A good billionaire probably won't stay a billionaire for long, after all.
 

Pocket

jumbled pile of person
Citizen
He sure as hell won't if he's actually taking as big a loss on this stuff as Wonko suggested. It'd have to be offsetting the combined profit margins of the entire pharmaceutical industry. Even in this economy, no one is that rich.
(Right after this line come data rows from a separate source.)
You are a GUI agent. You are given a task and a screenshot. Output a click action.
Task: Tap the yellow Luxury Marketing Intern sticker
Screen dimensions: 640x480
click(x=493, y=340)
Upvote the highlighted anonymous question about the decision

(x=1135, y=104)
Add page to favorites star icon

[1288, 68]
I was wondering out loud if this is also available through insurance—like if you have a cheap plan that wouldn't have covered the full price versions of the drugs—and I realized that might be the angle, actually. Maybe it's not. Maybe this is only for people who are willing, or required, to pay out of pocket and in practice there aren't very many such people left thanks to the ACA and everything. So even if he's taking a loss, it won't actually add up to much in the end, and in return he gets a huge PR boost that's probably good for whatever the hell business he actually makes his money from.
 

Wheelimus

Administrator
Staff member
Council of Elders
Citizen
He's not losing any money. Cost Plus is very upfront on charging cost plus 15%. It's just that they can buy in such bulk that they get great deals. Say what you want about the man but he's saving me $50 a month on my blood pressure med.
 

wonko the sane?

You may test that assumption at your convinience.
Citizen
Dude also might be actively using generic versions of drugs, which might mean he's shipping them in and/or purchasing from another country (like canada.).
 

Pale Rider

...and Hell followed with him.
Citizen
FB friend:
Everything you need to know about conservative attitudes toward worker rights, you can learn from realizing that they think the workforce is an army. They're the generals, and all their employees are the expendable soldiers who should shut up, stop complaining, and do their duty. Oh, and it's World War 1.